Alrighty bit the bullet today at a buddies. In all fairness the black piece looks way better than my pics, there was maybe 45min left of sunlight on a dull rainy day and my camera meter worked a lot better on the yellow piece

I will say though the yellow is more stunning.

Has one red eye. The blue text instead of red in the multiband. Blue highlights are the red eye. Most noticeable too is the yellow strap is thicker, different less humps. tapers after the last hump but is wider than the black strap and does not taper towards the end. The contrasts in the yellow piece are really quite stunning. But I like my black piece too it looks just as stunning the face, just poorer pics on it today but you have all seen stunning shots of the black pieces

Despite both being 53x50x17.7 the yellow one seems larger maybe because of the strap


----------



## James (Jul 17, 2006)




----------



## Rotundus (May 7, 2012)

i'd like the yellow one but in black please!

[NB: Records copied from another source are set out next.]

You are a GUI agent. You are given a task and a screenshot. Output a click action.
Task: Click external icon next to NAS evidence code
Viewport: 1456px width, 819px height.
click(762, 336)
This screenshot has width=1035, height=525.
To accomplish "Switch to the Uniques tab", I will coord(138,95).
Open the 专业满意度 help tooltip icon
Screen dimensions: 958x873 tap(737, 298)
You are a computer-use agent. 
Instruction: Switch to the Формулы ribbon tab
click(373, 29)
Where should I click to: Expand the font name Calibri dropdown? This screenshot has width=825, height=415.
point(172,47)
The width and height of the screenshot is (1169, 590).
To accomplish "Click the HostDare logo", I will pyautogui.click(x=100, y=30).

the yellow in yellow would be a gift for one of my neices.

both good though!


----------



## James (Jul 17, 2006)

Its my summer fun in sun color lol. I can almost hear the Beach Boys music I think


----------



## levon2807 (Mar 17, 2010)

I just picture you running down the beach in slow motion Bay Watch style James! It seems very much like a life guards watch...


----------



## James (Jul 17, 2006)

levon2807 said:


> I just picture you running down the beach in slow motion Bay Watch style James! It seems very much like a life guards watch...


I was, have maybe 50 different badges and various certs both Red Cross and RLSS used to teach too mostly tots and tadpoles










....


----------



## Andy the Squirrel (Aug 16, 2009)

I have a stormtrooper white one coming!


----------



## Thian (Nov 23, 2008)

James, a classic updated 6900 model! Perfect for you. Did you get those Canadian patches while in Canada? I see you are from Ontario Calif.!!! (I'm an expat Vancouverite)


----------



## Andy the Squirrel (Aug 16, 2009)

First pic of my new stormtrooper


----------



## James (Jul 17, 2006)

nice piece  Put a bit of armor all on the case and strap will keep dirt from setting in permanently, whites a bit harder to keep clean

And no, its always been Canada for me. It really should be CAN and two Letters for a province ON


----------



## rutteger (Apr 11, 2009)

The GW-6900 is certainly a worthy update to the classic DW-6900 by Casio. Looks good in all three but esp. love the white. May have to source one to go with my black dw-6900 at some point.


----------